0 - INTRODUCTION
At the core
of every successful designer there lies the successful communication of
ideas, abstract or otherwise. The client communicates his needs to the
designer. The designer communicates his ideas to the client. Ultimately,
the product communicates with the intended audience.
Designers
and Clients still struggle to find a common language to communicate in
a digital multimedia working environment. Multimedia is a new medium with
unique modes of delivery and new uses of technology, which often can not
be fit into traditional communication models.
Professionals
working in this field are still defining their roles. There is no long
standing tradition to draw models from, as Film and TV, Architecture or
Graphic Design do.
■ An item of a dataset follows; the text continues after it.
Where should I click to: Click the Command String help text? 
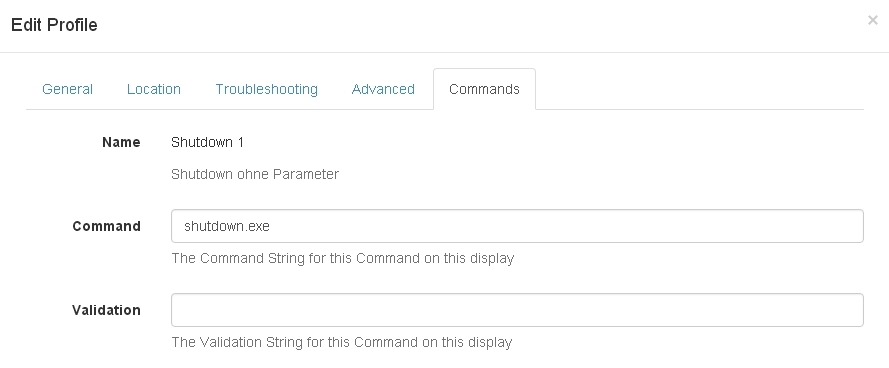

As the medium matures, specific areas will be identified
(CDROM Authoring, web design, games design) with their own sets of specialised
skills (HTML builders, animators, web designers), each needing a set of
conventions to aid the communication process.
There is
also more data now available than ever before, through many new types
of media. Multimedia is a particularly media-rich multidisciplinary field
which draws together typography and graphics, animations and film, sound
and interaction in the same package. With so much available data, it is
important to find the relevant information quickly, easily and not get
lost. With the new advancing technologies, it is important to give more
importance to the message than to the medium. Efficient visualisation
methods are important to turn data into information, to inform
the user, therefore transferring knowledge, and achieving the communication
goals of the product.
To better
our communication, we need to understand the Designers, the Clients and
the Data itself, and develop models that take all three factors into account.